I have always had issues with my mom and step dad. he makes comments and she lets him. We had issues when i was 17 and after i had sex with my boyfriend of one year my parents flipped out and wanted to get him for rape(he was the same age) the second worst thing i ever did was attempt to make wine but never had a drink of alcohol till age 20 when my boyfriend(same guy) was 21. Anyhow We are now both 27 still together and have a beautiful daughter together but i still can't get a break. i decided to go to school and my step dad made comments about how he didnt think i would make it and just being very cruel and negative but i passed my college math class( going to school for phlebotomy soon) and my mother still supported his comments. so now my sister who is 18 is getting into trouble with them and they are making comments to her about how she's acting like me.

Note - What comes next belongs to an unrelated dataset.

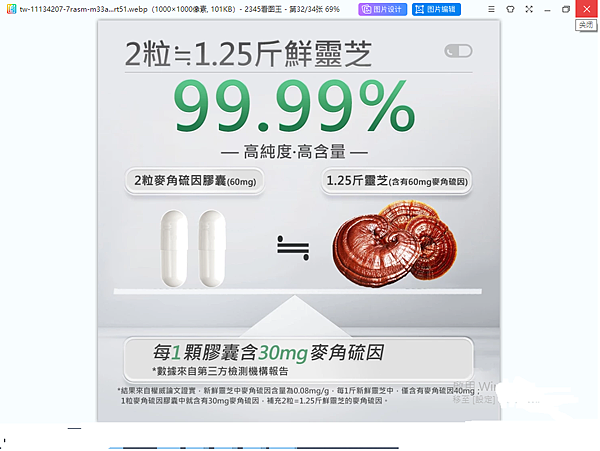Open the 图片编辑 image editor
This screenshot has width=600, height=451.
tap(436, 9)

So i confronted my mother about it and said i was hurt and wanted it to stop and she got an attitude and said if she is acting like you im going to tell her so. so i got upset and started crying and said this is hurting me can't you see that? don't you care? I have always growing up been made to feel i was the worst person ever being called stupid and other terrible things. So i told my mother i was done. she just said i was a drama queen and i would be back. Im furious but honestly its making me feel better not to have them dragging me down anymore. but my older sister is upset. how would you deal with this type of situation? do you agree with my decision to cut out the negative people in my life?Would you stop speaking to your parents in this situation?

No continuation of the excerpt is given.